Der Chor der Oper Frankfurt und die vier Chorsoli von Julia Bell, Hyowon Jung, Ricardo Iturra und Thomas Charrois rundeten eine Aufführung ab, die für mich die Ohren und die Augen für Mozarts Singspiel öffnend war, quasi eine ultimative ENTFÜHRUNGS-Erfahrung! Christof Loy und Herbert Barz-Murauer zeigen am Ende durch das Schwarz-weiß der Kostüme des Chores und der Protagonisten (schwarze Hose/schwarzer Rock, weißes Hemd/Bluse), dass wir alle gleich sind, egal woher wir kommen, wir alle sind nämlich Menschen mit Gefühlen und Konflikten - und hoffentlich mit mehr als einem Funken Liebe und Humanismus gesegnet.
Inhalt:
Der spanische Edelmann Belmonte sucht seine Verlobte Konstanze, welche zusammen mit ihrer Zofe Blonde und dem Diener Pedrillo von Piraten auf einen Sklavenmarkt verschleppt und dort an Bassa Selim verkauft wurden. Ein Schreiben Pedrillos hat Belmonte auf die richtige Spur gebracht. Osmin, der Diener des Bassa, verweigert Belmonte aber jegliche Auskunft und schickt ihn zum Teufel. Belmonte trifft jedoch auf Pedrillo und gemeinsam planen sie die Entführung ihrer beiden Herzdamen Konstanze und Blonde. Bassa Selim wirbt indes um Konstanzes Liebe. Die aber will ihrem Belmonte treu bleiben.

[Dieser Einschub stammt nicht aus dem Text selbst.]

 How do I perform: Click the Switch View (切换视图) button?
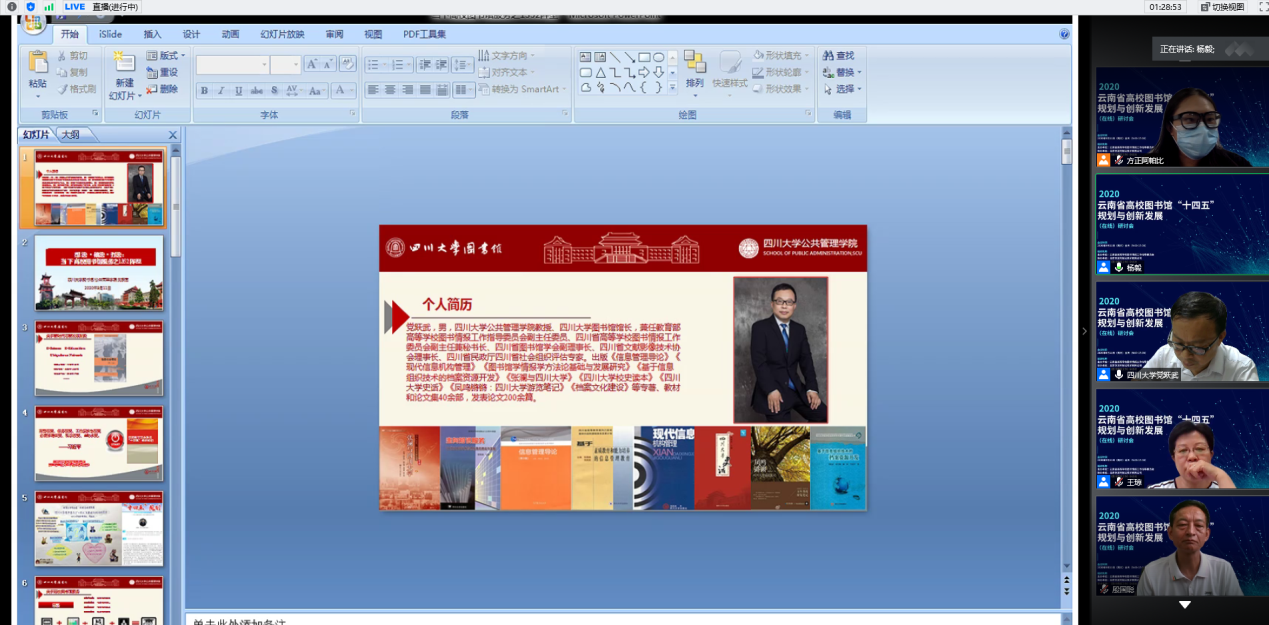click(x=1221, y=7)
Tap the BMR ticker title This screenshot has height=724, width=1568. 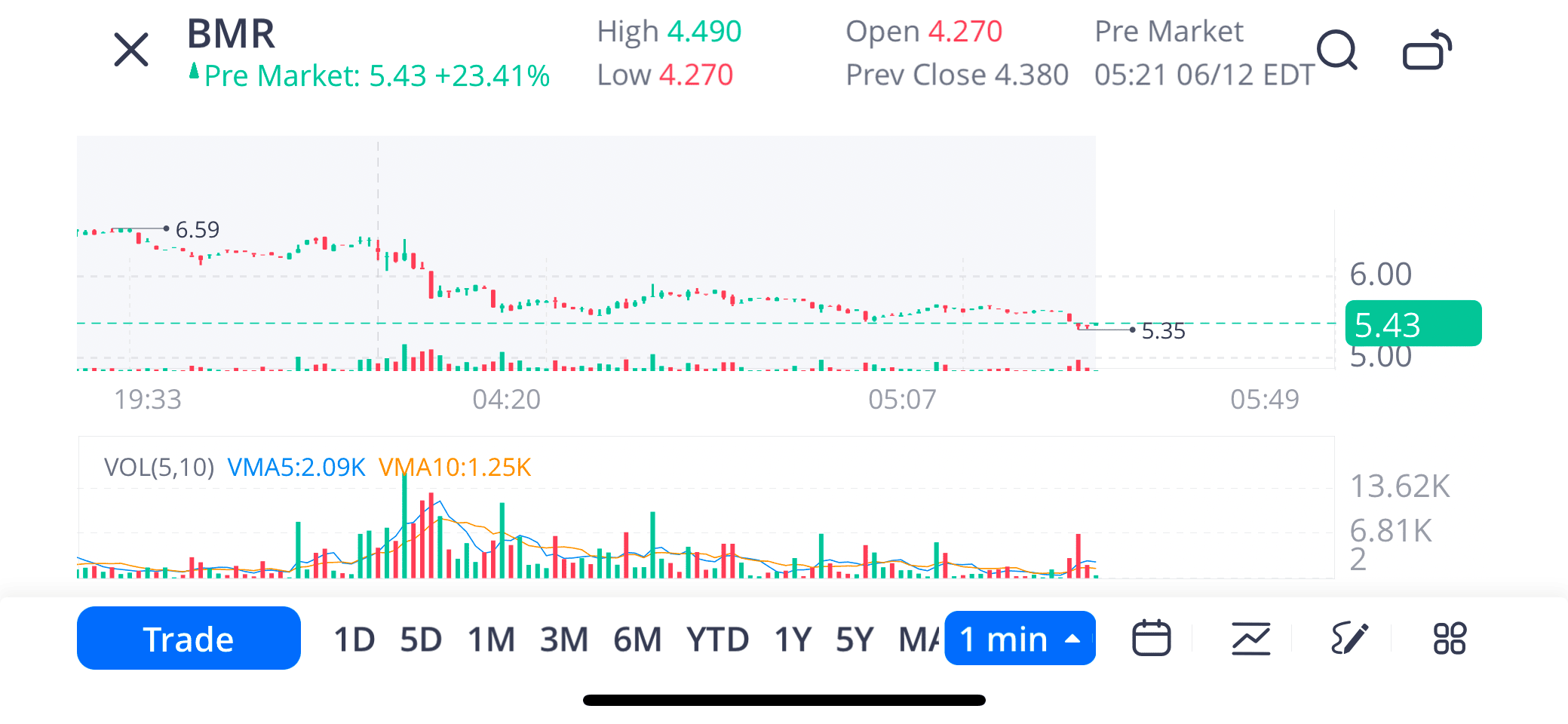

Blonde sieht sich Anzüglichkeiten Osmins ausgesetzt. Der muss jedoch von der energischen Blonde ablassen. Auch Bassa wird Konstanze gegenüber immer zudringlicher, die aber bleibt standhaft (Marternarie). Pedrillo unterrichtet seine Blonde über die Entführungspläne. Osmin wird von Pedrillo so betrunken gemacht, dass er seine Bewachungsaufgaben des Serails vernachlässigt. Die beiden Paare finden sich und machen sich bereit zur Flucht.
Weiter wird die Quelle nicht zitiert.